Patients are often unable to assimilate the large amount of information that needs to be introduced. Therefore, the current emphasis is on providing written information for the patient and family, ensuring stable clinical status with activities of daily living, and referring the patient to an appropriate comprehensive cardiac rehabilitation program. In addition, ensuring that patients are discharged from the hospital on appropriate medical therapy is an important part of the initial intervention. A number of practice tools are available to help address the gap between recommended therapy and that which is delivered in practice. Patients are usually more adherent to drug therapy when it is initiated in the inpatient environment.
Early Outpatient Rehabilitation
When formal cardiac rehabilitation programs first evolved in the 1960s and 1970s, the primary concern was the safety of early exercise. As such, ECG telemetry monitoring was incorporated as a means of surveillance for significant arrhythmias. Currently, this monitoring goes beyond telemetry and includes surveillance of symptoms; hemodynamics; glycemic response to exercise (in diabetics); weight; tobacco use; emotional status; and adherence to medications, diet, and home exercise. It also includes review of each individual’s pharmacologic and device therapy to ensure adherence with consensus guidelines. This monitored phase is an intensive, multidisciplinary intervention focused on educating the individual about the disease, its manifestations, and all aspects of its treatment. The goal is to provide each participant with the tools needed to slow disease progression, maintain optimal functional status, and become an informed and active participant in managing his or her condition.

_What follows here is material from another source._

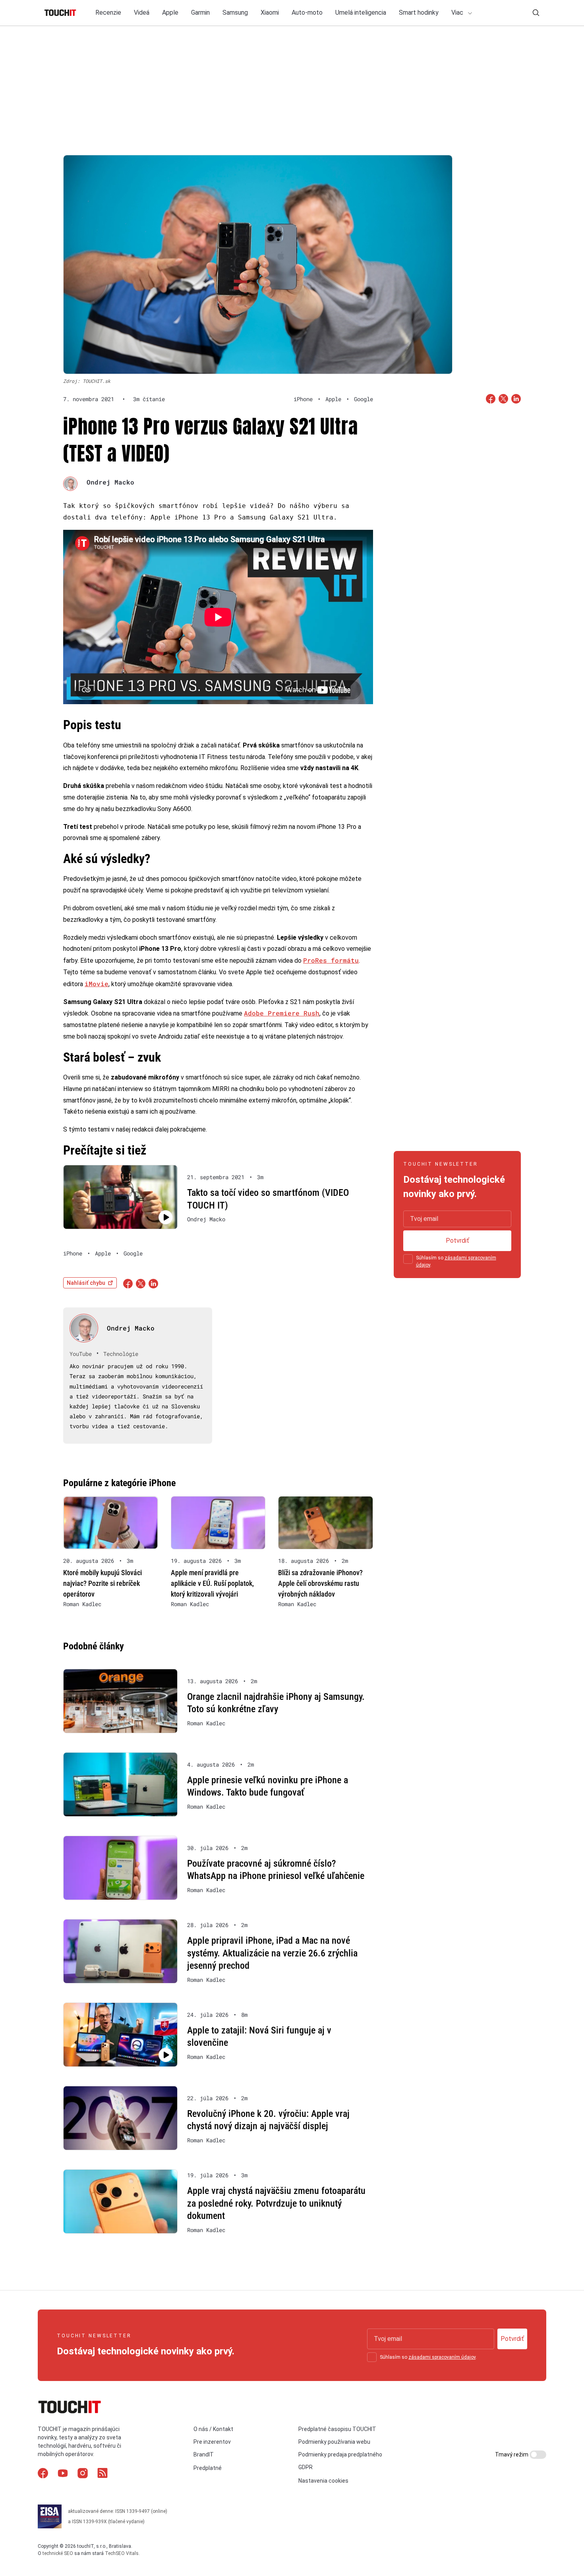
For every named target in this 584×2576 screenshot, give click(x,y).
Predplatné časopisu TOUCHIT (337, 2429)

The distinction between traditional phase III (medically supervised) and IV (nonmedically supervised) cardiac rehabilitation has been unclear for some time. Most participants progress to independent exercise without a transitional “phase III.” Nonetheless, some patients are concerned by the prospect of continuing exercise in unfamiliar surroundings and elect to continue exercising at a cardiac rehabilitation facility where they feel safe and are familiar with the personnel, protocol, facilities, and clientele. Clinical features occasionally mandate closer supervision than an unmonitored independent exercise program because of adherence, cognitive limitations, serious comorbidities, hemodynamics, or arrhythmias that require medical supervision during exercise. Unfortunately, continuing cardiac rehabilitation services under such circumstances is generally not reimbursed by third-party payers. Regardless of the venue and the degree of medical surveillance, the goal of this maintenance phase is exercise independence and adherence to exercise prescription, healthy diet, weight management, tobacco abstinence, and medications. For further information, please refer to Chapter 45, Rehabilitation of the Patient with Coronary Heart Disease.